Many network attacks gaining attention today are advanced persistent threats (APT) that aim to maintain access for long-term data exfiltration. The advent of cloud infrastructure provides a new avenue of defense against persistent network attacks. The ability to plan the destruction and re-creation of virtual machines in the cloud environment can dramatically reduce the time an attacker has in your infrastructure. Groups like Netflix and others have been pioneering activities like this for some years now. Organizations migrating to the cloud should consider ways to use the unique benefits of virtual machine management to reduce their risk from APT attacks.
Advanced Persistent Threats Are Not Going Away
Attacks against the Office of Personnel Management (OPM), Target, Saudi Aramco, Sony, and others are proving that APTs are becoming the new normal for nation-state and organized crime cyber-attacks. For purposes of this discussion, we’ll define an advanced persistent threat as “a network attack in which an unauthorized person [or group] gains access to a network and stays there undetected for a long period of time.”1 APTs can be difficult to detect, often requiring deep investigation to recognize all of the systems and files that the APT has compromised. An APT goal is to maintain persistence on the network. To that end, APTs can implement many back-door communication channels on different systems in the network, making these attacks difficult to remediate.
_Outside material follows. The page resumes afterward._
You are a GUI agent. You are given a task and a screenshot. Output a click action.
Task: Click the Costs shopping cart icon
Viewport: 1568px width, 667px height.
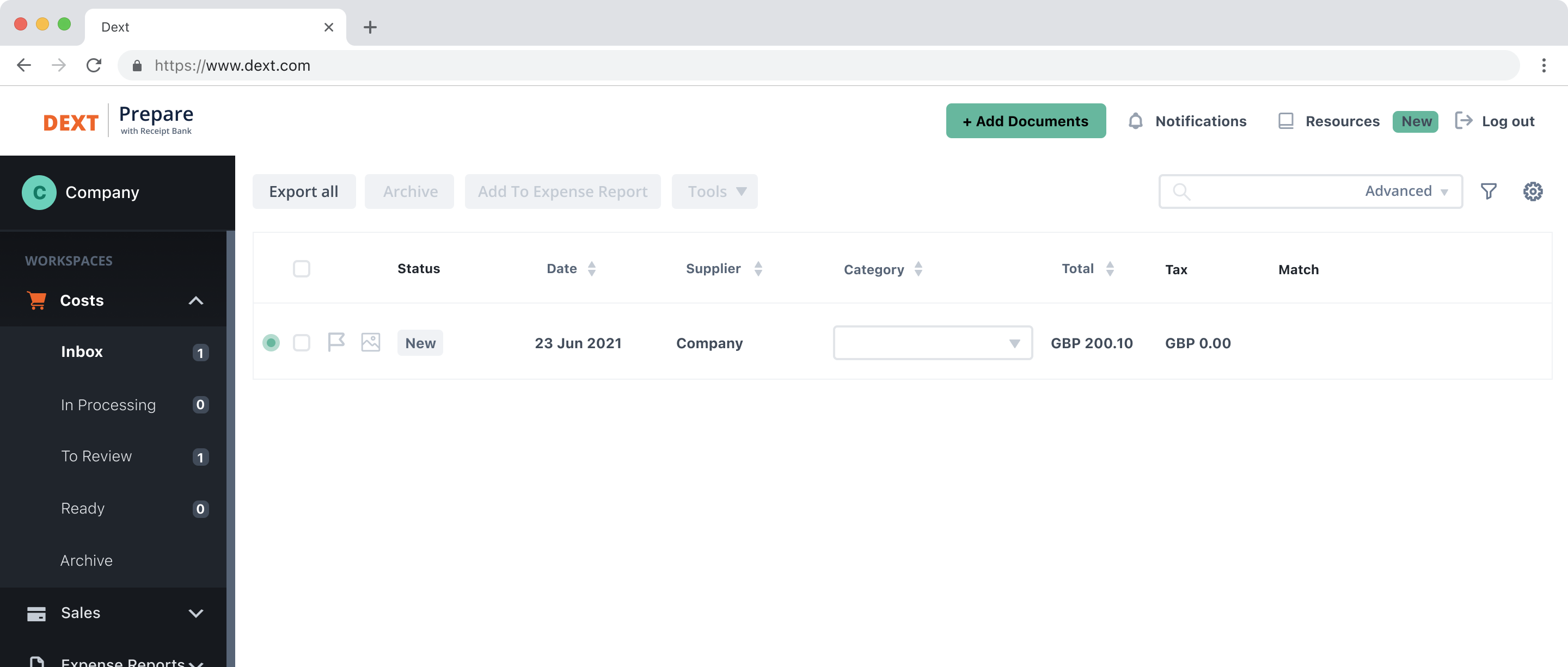[x=36, y=300]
As a result, organizations must make a near term decision between eliminating the threat or allowing an attacker to remain active in the network so defenders can determine the full extent of the compromise. Regardless of the near term decision, recovery from an APT attack typically requires complete rebuilds of compromised systems after details of the attack are understood and the attackers purged from the network.2
With the power and cost efficiencies of the cloud, these servers are now virtual machines that can be spun up or destroyed in minutes.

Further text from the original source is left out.